So, the way that Feathur determines if the node is connectable or not (thus if it's up or not) is by testing if it can connect via SSH to the node. SO, that suggests to me that the SSH keypair wasn't set up properly.


----------



## Mun (Feb 12, 2014)

Magiobiwan said:


> So, the way that Feathur determines if the node is connectable or not (thus if it's up or not) is by testing if it can connect via SSH to the node. SO, that suggests to me that the SSH keypair wasn't set up properly.


I have to agree.


----------



## mtwiscool (Feb 12, 2014)

copied the key and still not working


----------



## Aldryic C'boas (Feb 12, 2014)

Calling it now - bad permissions.  I'm with fisle on this one - layer8 is the issue.


----------



## mtwiscool (Feb 12, 2014)

so how do you fix this?


----------



## tchen (Feb 12, 2014)

mtwiscool said:


> so how do you fix this?


Repo steps tend to help.  

BTW, "I installed it" tends not to be enough, for paid or open source.   Paid support will hand-hold you through the steps asking you to clarify how you got to the stage you're at, without being patronizing.  But since you're coming at it as a free/community user directly from a git pull, no one is going to do that with you.

You should at least enable 'display_errors' in your php.ini and/or break out xDebug.  If you actually hit a real bug and not just some setup issue, file a Issue on github with the repo steps and error message.


----------



## mtwiscool (Feb 12, 2014)

i do not know how my setup is wrong i got a centos 6 openvz and just stright away installed the master and tried to add the slave also installed per instructions.


----------



## tchen (Feb 12, 2014)

mtwiscool said:


> i do not know how my setup is wrong _*i got a centos 6 openvz*_ and just stright away installed the master and tried to add the slave also installed per instructions.


Let's back up a bit.  What do you mean you *have* a centos openvz?  Are you trying to install the slave on a VPS?

 



> NOTICE: This Feathur installer is designed to run on a physical node.
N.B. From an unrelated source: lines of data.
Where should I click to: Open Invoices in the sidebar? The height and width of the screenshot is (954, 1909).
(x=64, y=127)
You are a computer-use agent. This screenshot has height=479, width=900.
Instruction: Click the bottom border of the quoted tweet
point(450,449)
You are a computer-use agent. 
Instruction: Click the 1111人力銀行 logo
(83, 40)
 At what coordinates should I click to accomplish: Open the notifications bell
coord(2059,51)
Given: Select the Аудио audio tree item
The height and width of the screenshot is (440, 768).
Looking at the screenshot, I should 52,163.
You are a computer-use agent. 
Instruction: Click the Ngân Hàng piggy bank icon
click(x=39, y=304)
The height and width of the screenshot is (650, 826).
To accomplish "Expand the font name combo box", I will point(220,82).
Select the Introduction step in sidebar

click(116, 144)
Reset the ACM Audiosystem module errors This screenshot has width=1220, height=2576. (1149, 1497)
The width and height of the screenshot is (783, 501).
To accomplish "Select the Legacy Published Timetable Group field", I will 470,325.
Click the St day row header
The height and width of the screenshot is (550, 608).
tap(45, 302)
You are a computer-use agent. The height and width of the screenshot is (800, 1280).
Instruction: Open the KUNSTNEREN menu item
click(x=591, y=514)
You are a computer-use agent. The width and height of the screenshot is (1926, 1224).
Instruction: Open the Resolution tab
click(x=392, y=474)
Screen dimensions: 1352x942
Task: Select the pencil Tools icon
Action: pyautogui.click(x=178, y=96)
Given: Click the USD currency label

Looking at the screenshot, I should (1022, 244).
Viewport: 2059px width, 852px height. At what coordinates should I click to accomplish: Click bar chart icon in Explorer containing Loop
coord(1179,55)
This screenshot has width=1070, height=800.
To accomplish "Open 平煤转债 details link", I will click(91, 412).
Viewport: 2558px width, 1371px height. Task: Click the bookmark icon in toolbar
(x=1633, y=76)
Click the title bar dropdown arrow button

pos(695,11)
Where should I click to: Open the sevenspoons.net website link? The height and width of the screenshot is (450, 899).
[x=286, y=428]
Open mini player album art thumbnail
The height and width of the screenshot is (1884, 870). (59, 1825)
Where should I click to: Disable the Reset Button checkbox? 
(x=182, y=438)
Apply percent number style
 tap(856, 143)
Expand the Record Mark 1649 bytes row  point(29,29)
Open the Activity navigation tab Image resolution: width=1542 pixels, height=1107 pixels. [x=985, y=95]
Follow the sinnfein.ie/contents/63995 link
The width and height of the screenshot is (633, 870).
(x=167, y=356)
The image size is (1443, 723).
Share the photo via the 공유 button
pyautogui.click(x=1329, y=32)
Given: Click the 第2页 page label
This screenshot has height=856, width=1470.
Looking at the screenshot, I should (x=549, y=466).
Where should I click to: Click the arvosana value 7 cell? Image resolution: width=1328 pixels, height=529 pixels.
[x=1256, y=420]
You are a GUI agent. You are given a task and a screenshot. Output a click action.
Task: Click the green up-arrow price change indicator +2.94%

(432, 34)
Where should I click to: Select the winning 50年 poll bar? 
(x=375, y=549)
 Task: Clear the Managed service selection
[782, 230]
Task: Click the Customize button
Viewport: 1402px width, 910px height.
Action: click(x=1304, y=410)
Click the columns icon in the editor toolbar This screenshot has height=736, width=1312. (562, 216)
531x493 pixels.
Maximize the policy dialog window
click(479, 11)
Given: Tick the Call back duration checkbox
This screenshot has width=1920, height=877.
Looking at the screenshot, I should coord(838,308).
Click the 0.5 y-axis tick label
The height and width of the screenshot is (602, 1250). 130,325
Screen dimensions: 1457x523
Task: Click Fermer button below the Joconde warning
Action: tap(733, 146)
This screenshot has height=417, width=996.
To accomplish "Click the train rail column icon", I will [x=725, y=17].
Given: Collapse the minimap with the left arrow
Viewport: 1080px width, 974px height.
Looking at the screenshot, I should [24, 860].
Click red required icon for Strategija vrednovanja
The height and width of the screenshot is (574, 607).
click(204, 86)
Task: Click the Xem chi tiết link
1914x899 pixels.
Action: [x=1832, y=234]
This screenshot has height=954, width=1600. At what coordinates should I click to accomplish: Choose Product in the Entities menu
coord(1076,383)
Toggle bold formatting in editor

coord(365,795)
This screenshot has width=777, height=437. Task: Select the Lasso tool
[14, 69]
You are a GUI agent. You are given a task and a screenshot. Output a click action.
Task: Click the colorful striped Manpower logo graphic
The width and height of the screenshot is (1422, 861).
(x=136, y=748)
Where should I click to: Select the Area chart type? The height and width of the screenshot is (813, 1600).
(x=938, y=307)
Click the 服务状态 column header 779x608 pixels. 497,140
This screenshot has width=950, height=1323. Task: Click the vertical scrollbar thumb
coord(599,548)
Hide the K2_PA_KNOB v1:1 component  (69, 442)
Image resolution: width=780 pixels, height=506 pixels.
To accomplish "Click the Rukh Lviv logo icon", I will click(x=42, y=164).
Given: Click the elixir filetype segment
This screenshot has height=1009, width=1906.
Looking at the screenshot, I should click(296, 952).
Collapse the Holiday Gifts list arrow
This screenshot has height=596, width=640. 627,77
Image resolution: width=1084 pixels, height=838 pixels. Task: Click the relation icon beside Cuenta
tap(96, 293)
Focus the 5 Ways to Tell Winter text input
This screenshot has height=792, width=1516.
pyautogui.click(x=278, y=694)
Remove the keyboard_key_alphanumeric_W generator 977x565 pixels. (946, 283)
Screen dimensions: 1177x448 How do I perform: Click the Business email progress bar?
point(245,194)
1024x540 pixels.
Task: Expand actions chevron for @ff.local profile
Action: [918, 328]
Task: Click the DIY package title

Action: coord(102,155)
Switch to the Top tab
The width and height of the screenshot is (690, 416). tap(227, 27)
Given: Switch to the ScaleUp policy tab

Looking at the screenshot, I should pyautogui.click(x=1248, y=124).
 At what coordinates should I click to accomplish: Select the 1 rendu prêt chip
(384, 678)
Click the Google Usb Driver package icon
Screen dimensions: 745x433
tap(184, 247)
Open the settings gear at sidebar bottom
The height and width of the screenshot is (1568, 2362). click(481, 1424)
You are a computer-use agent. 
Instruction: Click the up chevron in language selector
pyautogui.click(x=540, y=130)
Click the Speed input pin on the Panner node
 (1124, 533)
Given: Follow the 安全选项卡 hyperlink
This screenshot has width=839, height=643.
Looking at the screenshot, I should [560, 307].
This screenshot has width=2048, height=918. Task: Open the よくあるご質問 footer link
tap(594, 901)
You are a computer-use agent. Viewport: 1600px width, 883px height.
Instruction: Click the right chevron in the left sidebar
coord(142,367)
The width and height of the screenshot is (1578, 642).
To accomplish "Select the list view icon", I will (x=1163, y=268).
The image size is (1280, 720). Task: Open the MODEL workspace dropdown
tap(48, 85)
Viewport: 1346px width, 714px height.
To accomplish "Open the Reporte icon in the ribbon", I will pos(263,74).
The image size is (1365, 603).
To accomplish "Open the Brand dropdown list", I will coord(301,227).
It is not recommended to install this ontop of a VPS or on top of an existing node.


----------



## mtwiscool (Feb 12, 2014)

tchen said:


> Let's back up a bit.  What do you mean you *have* a centos openvz?  Are you trying to install the slave on a VPS?


nope master = vps

slave = dedicated server 

it was working when i tried boeth on the same dedicated server but 2 updates ago caused a issue ware it currupetd the webserver so to make it easire to recover the master i just tried to put it on a vps.

but slave is on a dedicated server default install and all keys copied right.


----------



## MartinD (Feb 12, 2014)

Please start using a spellcheck BEFORE you post!


----------



## mtwiscool (Feb 12, 2014)

MartinD said:


> Please start using a spellcheck BEFORE you post!


i do use spellcheck


----------



## fisle (Feb 12, 2014)

mtwiscool said:


> i do use spellcheck


Clearly it is another thing you're using wrong, then.


----------



## Aldryic C'boas (Feb 12, 2014)

If you don't understand linux well enough to be able to debug SSH errors, perhaps you shouldn't be trying to provide hosting services to others in the first place.  Or do you seriously expect to be able to walk in here and get others to spend their time fixing your node when an abuser spikes CPU and tanks it?


----------



## MartinD (Feb 12, 2014)

Do you even linux bro?


Couldn't resist.


----------



## Magiobiwan (Feb 12, 2014)

@mtwiscool Try generating a SSH key again yourself and using that. Also make sure the public half of the keypair is properly put in ~/.ssh/authorized_keys and that the permissions are correct.


----------



## mtwiscool (Feb 13, 2014)

checked keys and if you put an invalided one in it won't connect but the one generated does.

but it seams to connect to ssh but no talk to oprnvz but openvz works.


----------



## mtwiscool (Feb 13, 2014)

this is strange i made a vps and it works fully but the server is marked down.

and i checked logs and its connecting.


----------



## mtwiscool (Feb 13, 2014)

Thank you @Magiobiwan it is now working 

the server down error fixed it self.

and all is working.


----------



## BlueVM (Feb 13, 2014)

It sounds like Magiobiwan was able to help you out... I don't know why I wasn't flagged on the thread otherwise I would have been here to help sooner.

The status display doesn't rely on php files being on the slave anymore...

Support wise I was replying to your posts on the forum, but generally speaking if you're having issues IRC is a fast way to get support. No software works perfectly and while you did have some issues getting it to work those weren't bugs... let me know if you need any further help.


----------



## mtwiscool (Feb 14, 2014)

BlueVM said:


> It sounds like Magiobiwan was able to help you out... I don't know why I wasn't flagged on the thread otherwise I would have been here to help sooner.
> 
> The status display doesn't rely on php files being on the slave anymore...
> 
> Support wise I was replying to your posts on the forum, but generally speaking if you're having issues IRC is a fast way to get support. No software works perfectly and while you did have some issues getting it to work those weren't bugs... let me know if you need any further help.


i might post a updated install file that has some fixes within a few days if you want.


----------



## BlueVM (Feb 14, 2014)

mtwiscool said:


> i might post a updated install file that has some fixes within a few days if you want.


Our github is always open to submissions.


----------